The connections across time of the physical space of the old Mt. Zion church where the South Carolina Black Convention was held in 1865 and the modern A.M.E. churches at Mother Emanuel and Mt. Zion in Charleston that I discussed in my prior post have led me to think about how the voices from that convention 150 years ago still speak to us. I previously quoted from the convention documents, but after the shooting at Mother Emanuel I re-read the document and was struck by the following:
“. . . we have been deprived of our natural rights, which are founded in the laws of our nature, which consist of personal liberty, the right to be free in our persons, and the right of personal security and protection against injuries to our bodies or good name.”

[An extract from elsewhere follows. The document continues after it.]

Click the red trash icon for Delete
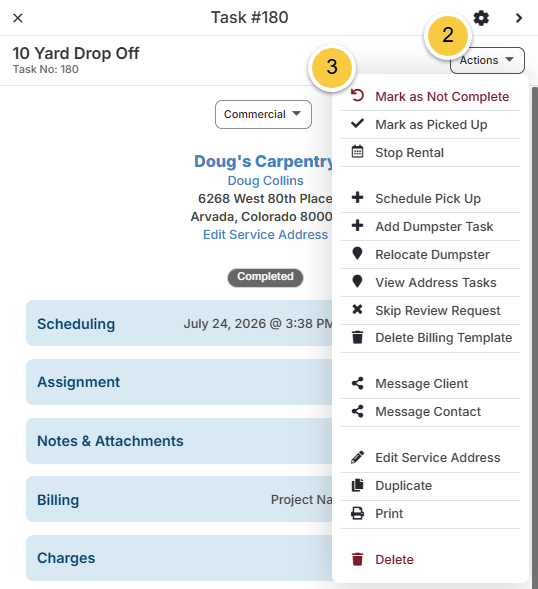click(357, 559)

What would the participants that week in 1865 meeting in Mt. Zion have thought about the June 18th killings? How frustrated would they have been that security from racial violence remains, 150 year later, so fragile and elusive even in the very congregation that some of the leaders and members attended? If those authors were correct (and surely they were) that the “right of personal security and protection” is essential to liberty and equality, then the promise of the Fourteenth Amendment remains a promise unfulfilled. It is unfulfilled when police departments fail to protect African-American and other communities of color from violence; it is unfulfilled when police officers wrongly perceive black men and women as "threats" and needlessly resort to violence; it is unfulfilled when victims of domestic violence cannot depend on state agencies to protect them from abusers; it is unfulfilled when a culture of violence clothes itself in rights only to perpetuate itself on the innocent.